While I am working outside doing the de-landscaping, there is an inside project that I can tackle. When I first moved into the house, I purchased a Siemens washer and dryer set. The washer, a front-load model, did its job well for over 10 years, but it was really showing its age. The gasket seal was repulsive with mold stains. I have pictures, but out of embarrassment, I’m not posting them. Also, the machine vibrated and banged like it was trying to commit suicide. Did you know front load washing machine had shock absorbers? They do, and when the shocks go south, this is what it sounds like. This is a dry spin cycle with a load of towels.
I found a website (RepairClinic.com) that carried parts for my somewhat rare washer model and purchased the gasket and shocks. Over the course of a few hours over two days (I’m learning when to stop out of frustration), I got everything changed out. I think it is definitely for the better. Look at the difference between the old shock and the new:
The old beat-up shock is on the bottom. When I removed it, the shock just expanded and contracted with zero resistance – none. My test spin with the towels actually caused it to spit out a bunch of grease into the body of the washer. It was dead.
After all that effort, I reloaded the towels and did another test spin cycle. This is the result:
Aside from nearly eliminating the vibration, the drum was able to spin much, much faster. It sounds like a turbojet engine.

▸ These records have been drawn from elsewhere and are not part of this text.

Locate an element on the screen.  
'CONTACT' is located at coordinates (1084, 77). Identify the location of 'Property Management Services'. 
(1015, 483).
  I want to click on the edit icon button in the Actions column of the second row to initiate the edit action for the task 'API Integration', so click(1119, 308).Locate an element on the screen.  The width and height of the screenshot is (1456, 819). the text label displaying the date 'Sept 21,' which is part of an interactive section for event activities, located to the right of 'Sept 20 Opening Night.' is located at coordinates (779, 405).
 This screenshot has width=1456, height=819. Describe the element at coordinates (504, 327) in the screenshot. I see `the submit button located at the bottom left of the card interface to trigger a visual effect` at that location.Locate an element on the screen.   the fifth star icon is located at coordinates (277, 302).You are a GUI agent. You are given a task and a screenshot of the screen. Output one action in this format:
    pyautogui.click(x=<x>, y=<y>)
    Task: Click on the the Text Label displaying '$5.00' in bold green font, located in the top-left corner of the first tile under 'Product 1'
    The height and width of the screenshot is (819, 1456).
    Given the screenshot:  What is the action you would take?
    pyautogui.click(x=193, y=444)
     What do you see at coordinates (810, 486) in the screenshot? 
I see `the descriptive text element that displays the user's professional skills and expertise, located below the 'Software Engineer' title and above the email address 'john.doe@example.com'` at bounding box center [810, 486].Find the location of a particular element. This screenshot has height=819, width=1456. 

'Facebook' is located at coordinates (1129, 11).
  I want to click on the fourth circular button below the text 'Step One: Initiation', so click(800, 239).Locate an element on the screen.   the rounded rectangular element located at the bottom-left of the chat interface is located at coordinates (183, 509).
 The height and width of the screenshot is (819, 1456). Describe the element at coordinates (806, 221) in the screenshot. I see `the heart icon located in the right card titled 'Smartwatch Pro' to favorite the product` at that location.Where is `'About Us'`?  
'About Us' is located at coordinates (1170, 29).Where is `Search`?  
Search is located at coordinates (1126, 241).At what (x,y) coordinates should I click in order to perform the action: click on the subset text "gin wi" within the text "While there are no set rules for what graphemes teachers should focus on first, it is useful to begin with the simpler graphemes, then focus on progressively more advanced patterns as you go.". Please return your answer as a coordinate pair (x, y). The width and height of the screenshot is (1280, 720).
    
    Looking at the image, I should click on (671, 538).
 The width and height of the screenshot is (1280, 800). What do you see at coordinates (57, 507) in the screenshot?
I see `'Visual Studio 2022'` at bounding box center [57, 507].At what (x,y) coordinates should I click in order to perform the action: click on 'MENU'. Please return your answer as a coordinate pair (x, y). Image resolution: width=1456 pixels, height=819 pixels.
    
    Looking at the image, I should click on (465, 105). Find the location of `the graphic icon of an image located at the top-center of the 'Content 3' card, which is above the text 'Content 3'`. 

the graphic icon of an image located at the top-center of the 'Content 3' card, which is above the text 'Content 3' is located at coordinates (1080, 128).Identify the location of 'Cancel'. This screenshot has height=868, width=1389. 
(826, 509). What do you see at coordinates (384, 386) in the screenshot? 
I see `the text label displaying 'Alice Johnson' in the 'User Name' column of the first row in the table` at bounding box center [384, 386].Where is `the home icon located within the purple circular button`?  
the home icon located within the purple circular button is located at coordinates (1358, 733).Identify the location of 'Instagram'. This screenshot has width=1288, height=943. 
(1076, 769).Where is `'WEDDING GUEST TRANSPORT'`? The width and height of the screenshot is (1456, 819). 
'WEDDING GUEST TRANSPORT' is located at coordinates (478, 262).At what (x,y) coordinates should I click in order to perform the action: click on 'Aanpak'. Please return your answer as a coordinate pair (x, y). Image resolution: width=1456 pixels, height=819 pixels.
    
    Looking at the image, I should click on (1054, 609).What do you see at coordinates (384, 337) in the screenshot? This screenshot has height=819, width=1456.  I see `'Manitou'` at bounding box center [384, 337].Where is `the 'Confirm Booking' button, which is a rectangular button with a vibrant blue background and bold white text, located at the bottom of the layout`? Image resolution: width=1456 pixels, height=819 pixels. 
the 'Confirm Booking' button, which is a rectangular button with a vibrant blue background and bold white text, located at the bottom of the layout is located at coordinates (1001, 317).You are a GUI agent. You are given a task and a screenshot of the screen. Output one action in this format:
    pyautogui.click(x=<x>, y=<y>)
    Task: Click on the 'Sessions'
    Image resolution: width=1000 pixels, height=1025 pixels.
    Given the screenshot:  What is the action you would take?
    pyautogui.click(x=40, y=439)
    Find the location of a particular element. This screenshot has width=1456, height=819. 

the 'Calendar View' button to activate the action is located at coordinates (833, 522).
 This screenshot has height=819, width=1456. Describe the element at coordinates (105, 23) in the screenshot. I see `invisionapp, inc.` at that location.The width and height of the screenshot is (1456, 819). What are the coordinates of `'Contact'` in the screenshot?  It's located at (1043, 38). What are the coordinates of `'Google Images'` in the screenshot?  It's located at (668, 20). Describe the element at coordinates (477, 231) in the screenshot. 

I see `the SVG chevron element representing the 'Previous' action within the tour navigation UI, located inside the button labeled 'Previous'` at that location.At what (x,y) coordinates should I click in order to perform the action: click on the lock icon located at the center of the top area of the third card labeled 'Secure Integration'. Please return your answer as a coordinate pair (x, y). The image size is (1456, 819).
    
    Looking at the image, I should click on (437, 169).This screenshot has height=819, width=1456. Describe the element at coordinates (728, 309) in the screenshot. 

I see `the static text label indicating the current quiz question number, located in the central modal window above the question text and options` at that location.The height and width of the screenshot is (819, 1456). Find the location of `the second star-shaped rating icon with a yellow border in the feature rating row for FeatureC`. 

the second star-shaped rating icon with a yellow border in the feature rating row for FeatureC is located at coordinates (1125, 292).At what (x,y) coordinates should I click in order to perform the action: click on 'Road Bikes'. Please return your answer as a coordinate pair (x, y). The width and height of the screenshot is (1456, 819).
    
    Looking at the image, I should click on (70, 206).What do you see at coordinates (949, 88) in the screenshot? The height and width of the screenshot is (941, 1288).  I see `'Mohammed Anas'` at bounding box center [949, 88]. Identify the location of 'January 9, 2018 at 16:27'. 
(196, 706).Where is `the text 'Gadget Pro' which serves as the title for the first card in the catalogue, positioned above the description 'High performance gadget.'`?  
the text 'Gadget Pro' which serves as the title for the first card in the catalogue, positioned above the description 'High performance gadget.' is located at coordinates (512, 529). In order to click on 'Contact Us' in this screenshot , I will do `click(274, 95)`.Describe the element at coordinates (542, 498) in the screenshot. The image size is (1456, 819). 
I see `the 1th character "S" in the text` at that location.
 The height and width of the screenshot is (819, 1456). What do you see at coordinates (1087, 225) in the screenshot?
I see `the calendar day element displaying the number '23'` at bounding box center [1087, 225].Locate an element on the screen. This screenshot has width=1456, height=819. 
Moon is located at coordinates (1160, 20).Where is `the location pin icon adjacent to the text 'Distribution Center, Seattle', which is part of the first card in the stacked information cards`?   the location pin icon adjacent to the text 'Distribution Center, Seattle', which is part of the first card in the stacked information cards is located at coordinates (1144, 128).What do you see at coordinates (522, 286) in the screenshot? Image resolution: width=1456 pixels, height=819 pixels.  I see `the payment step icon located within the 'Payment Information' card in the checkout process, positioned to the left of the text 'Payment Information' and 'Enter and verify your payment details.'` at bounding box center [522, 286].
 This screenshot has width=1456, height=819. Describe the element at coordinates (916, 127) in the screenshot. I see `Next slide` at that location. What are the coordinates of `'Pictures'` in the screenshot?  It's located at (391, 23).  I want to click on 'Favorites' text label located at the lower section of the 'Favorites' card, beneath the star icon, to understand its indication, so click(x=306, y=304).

This was about a $150 fix. It should give me years more service out of the washer. I’ll definitely be much more proactive with drying the gasket after my weekly laundry sessions, so hopefully, I don’t end up with the massive mold issues that I had before. The most important thing to me is that this is the first item on my list I can cross off. As I progress on the de-landscaping, that will probably be the next one off the list. There’s still plenty of time before the house is emptied and I can start doing major inside projects.